Molto si è detto sulla tragedia del Ponte Morandi e molto altro dirà l’inchiesta giudiziaria portata avanti dalla Procura della Repubblica di Genova, con ulteriori informazioni che potrebbero arrivare dagli incidenti probatori sui reperti raccolti e catalogati in seguito al crollo. Fra le tante questioni ancora irrisolte, una sola certezza: l’infrastruttura verrà demolita e ricostruita. La decisione, presa sulla scia dei fatti del 14 agosto e ribadita anche all’interno del cosiddetto “Decreto per Genova”, ha trovato largo consenso anche fra i professionisti, con qualche eccezione.
“Una scelta politica, presa senza considerare le opinioni di tecnici legati al rinforzo strutturale e alla terotecnologia stradale” ha dichiarato Luca Zevi, vicepresidente dell’InArch, durante un seminario organizzato proprio dall’Istituto Nazionale di Architettura, dal titolo esplicativo: restaurare e reintegrare il viadotto Morandi. “Da alcuni anni le grandi realizzazioni del periodo 1945-1975 vengono messe in discussione pesantemente. Un esempio? Le torri dell’Eur, il velodromo di Roma e ora il ponte sul Polcevera, una delle opere d’ingegneria più importanti dell’Italia moderna. Serviva una risposta razionale ad una tragedia – ha sottolineato Zevi –, invece si propone la soluzione della demolizione e ricostruzione che, nonostante i proclami, richiederà molto tempo con costi elevatissimi. Con i soldi stanziati dal Governo si potrebbe reintegrare il collegamento e dar vita ad un processo di rigenerazione urbana di tutta l’area sottostante”.

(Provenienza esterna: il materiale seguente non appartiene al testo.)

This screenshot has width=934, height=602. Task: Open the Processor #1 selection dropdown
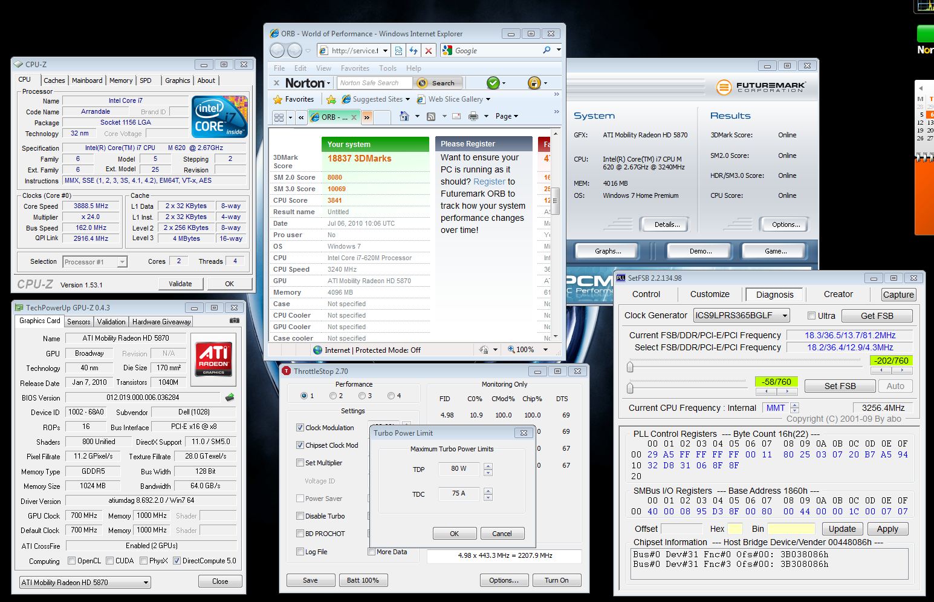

“La demolizione non ha senso”. L’endorsement è dell’ingegnere Gabriele Camomilla, terotecnologo ed ex Direttore della Ricerca e Manutenzione di Autostrade. “Non solo perché serviranno almeno tre anni per realizzare una nuova infrastruttura, ma anche perché almeno 500 metri della sezione non crollata (su una lunghezza complessiva di circa 1.200) sono ancora in buone condizioni. In passato, avevamo realizzato lavori di ripristino, in particolare sugli stralli e sui cavi, il tutto, mentre il traffico era attivo. La pila 10 era quella che stava peggio nella valutazione del 1992, con problemi di precompressione nella parte alta, ma avevamo sanato la situazione. La ristrutturazione del ponte avrebbe diversi vantaggi, come quello di poter dar vita a due cantieri paralleli, su entrambe le parti ancora in piedi. Inoltre – ha aggiunto Camomilla – il tempo di riparazione e ricostruzione parziale è di circa quattro volte inferiore rispetto all’operazione prospettata fino ad ora. La questione rimane quella del tempo: bisogna agire rapidamente. Se quanto proposto da Renzo Piano fosse realizzabile in breve tempo mi spenderei in suo favore, ma purtroppo non è così”.

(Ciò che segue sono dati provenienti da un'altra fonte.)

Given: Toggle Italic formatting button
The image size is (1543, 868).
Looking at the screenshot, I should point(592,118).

“Per non incorrere negli errori del passato, serve chiarezza da parte delle istituzioni – ha evidenziato Edoardo Bianchi, vicepresidente Ance –. Le risorse sono state stanziate, ora bisogna definire senza esitazione il commissario/committente, in modo che si possa scegliere il progetto e, solo alla fine, chi si occuperà materialmente dell’operazione. I tempi della demolizione e ricostruzione saranno sicuramente lunghi, a maggior ragione perché, come detto dall’ingegnere Camomilla, buona parte dell’infrastruttura è in buone condizioni. Anche per questo mi meraviglio che non si sia pensato a più opzioni oltre a quella di smantellare tutto". Bianchi ha poi sottolineato gli effetti del crollo del 14 agosto per Genova, con disagi crescenti per gli abitanti. Senza dimenticare il porto, il più grande del Paese: "Le scorte di carburante per le imbarcazioni si stanno esaurendo, le navi da crociera da gennaio non attraccheranno più per i problemi legati alla logistica e, nel frattempo, il vicino scalo di Marsiglia sta prospettando condizioni economiche favorevoli per l’attracco e il carico-scarico merci", afferma il vicepresidente Ance. "Leggendo il decreto – ha proseguito –, come associazione dei costruttori rileviamo che, nonostante sia stato pensato per colpire il gruppo Autostrade, impedirà alle prime 20 imprese italiane di partecipare alla ricostruzione del ponte. Da parte nostra siamo a favore della deroga, ma non vorremmo che si scegliesse l’impresa che porterà avanti l'operazione senza valutare più opzioni”.